La farmacia presidio chiave nella sfida alla cronicità
L’Italia è uno dei Paesi più longevi al mondo, ma vive sempre più a lungo convivendo con una o più malattie croniche. È questo il messaggio centrale che emerge dal Libro bianco sulla cronicità e la non autosufficienza, presentato recentemente dall’Associazione Peripato e dalla Fondazione Anthem. Un documento che fotografa una realtà ormai strutturale e che interpella direttamente il sistema sanitario, chiamato a ripensare modelli organizzativi, presa in carico e sostenibilità nel lungo periodo.
Secondo i dati raccolti nel Libro bianco, in Italia oltre 24 milioni di persone convivono con almeno una patologia cronica, mentre più di 13 milioni presentano condizioni di multi-cronicità. A fronte di una speranza di vita che sfiora gli 84 anni, quella vissuta in buona salute si ferma mediamente a 58: significa che oltre venticinque anni della vita di un cittadino italiano sono oggi caratterizzati da malattie croniche o disabilità
A incidere in modo determinante è il profondo cambiamento demografico in atto. Gli over 65 rappresentano già più di un quarto della popolazione e secondo le stime raggiungeranno il 30% entro la fine del decennio. Un’evoluzione che esercita una pressione crescente sui servizi sanitari e assistenziali, mentre aumentano i bisogni di cure continuative, aderenza terapeutica, assistenza territoriale e supporto ai caregiver.
Il Libro bianco sottolinea come i modelli tradizionali, centrati sull’ospedale e sulla gestione per singolo evento acuto, non siano più adeguati a governare la cronicità. Serve, invece, una presa in carico continuativa e integrata, capace di accompagnare il paziente lungo tutto l’arco della malattia, coordinando professionisti, servizi e tecnologie.
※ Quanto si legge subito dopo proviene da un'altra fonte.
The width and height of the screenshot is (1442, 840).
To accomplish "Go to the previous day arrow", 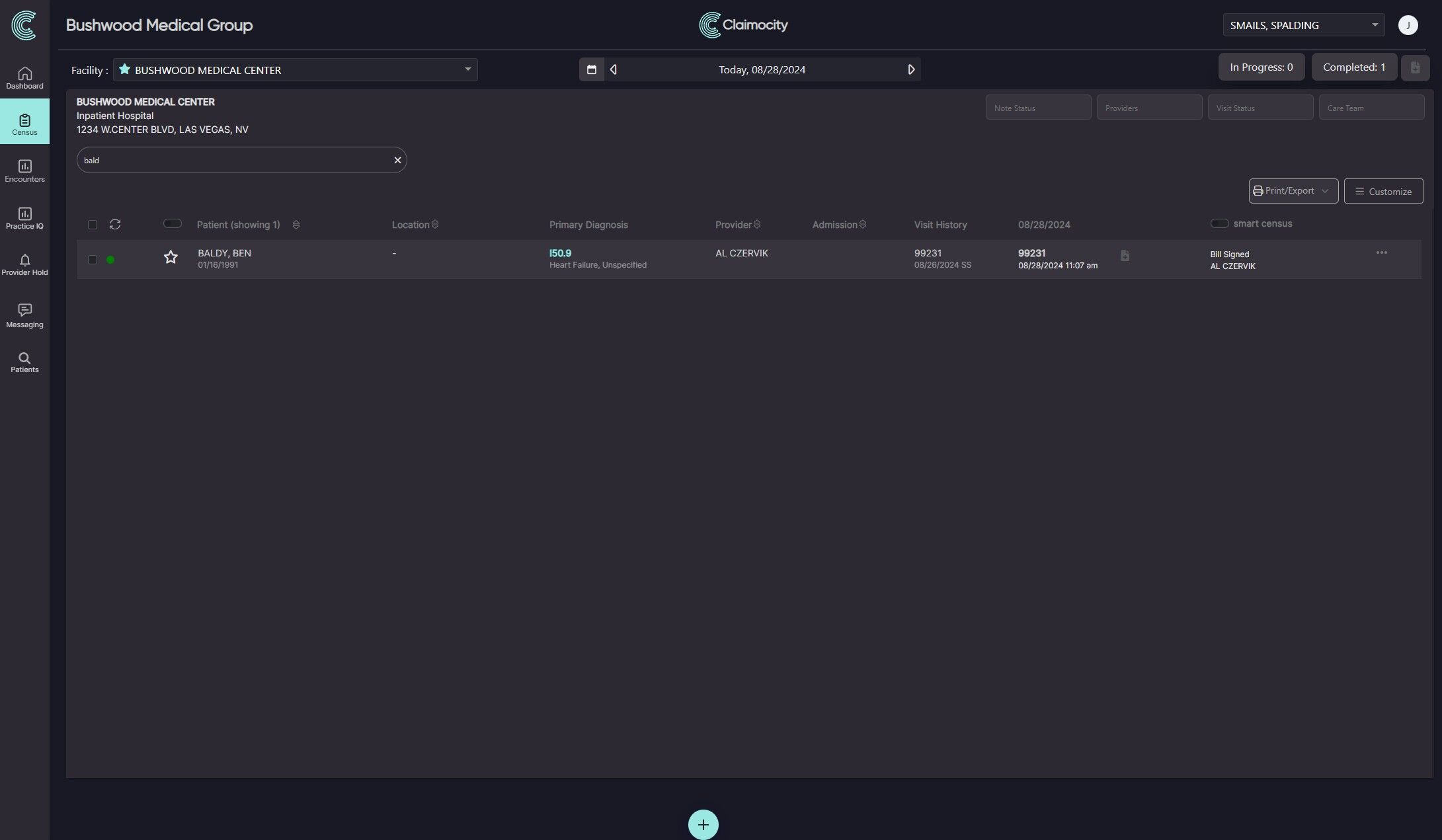I will [x=614, y=69].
In questa prospettiva, la sanità territoriale diventa il vero fulcro del sistema e, all’interno di questo scenario, assume un valore strategico proprio la farmacia territoriale. Capillarità, accessibilità e prossimità rendono, infatti, la farmacia uno dei presìdi più frequentati dai pazienti cronici, in particolare dagli anziani. Non a caso, l’aggiornamento del Piano Nazionale della Cronicità rafforza la funzione della farmacia come nodo di raccordo tra cittadino e Servizio sanitario nazionale, soprattutto nelle aree periferiche e rurali, dove spesso rappresenta l’unico riferimento sanitario stabile.
Alla farmacia è affidato un contributo sempre più rilevante in termini di supporto all’aderenza terapeutica, educazione sanitaria, individuazione precoce dei bisogni e orientamento del paziente all’interno dei percorsi di cura. Attività che, se integrate con il lavoro di medici di medicina generale e specialisti, possono migliorare la gestione della cronicità e ridurre inappropriatezze, accessi impropri e ospedalizzazioni evitabili.
Il documento richiama, inoltre, l’importanza dell’innovazione digitale: Fascicolo sanitario elettronico, strumenti di monitoraggio remoto e applicazioni di intelligenza artificiale sono indicati come leve decisive per passare da una medicina “a silos” a una presa in carico globale e personalizzata del paziente cronico. Anche in questo ambito, la farmacia può svolgere una funzione di facilitazione, accompagnando i cittadini -spesso fragili o poco digitalizzati- nell’utilizzo di questi strumenti.
La cronicità non è più, pertanto, una condizione marginale, ma la nuova normalità con cui il sistema sanitario italiano deve fare i conti. Il Libro bianco lancia un messaggio chiaro: senza un rafforzamento deciso della sanità di prossimità e senza il pieno coinvolgimento di tutti gli attori territoriali, farmacia compresa, il rischio è quello di un sistema sempre meno sostenibile e sempre più distante dai bisogni reali dei cittadini. Una sfida che riguarda il futuro della salute pubblica e che chiama i farmacisti a un ruolo centrale e concreto.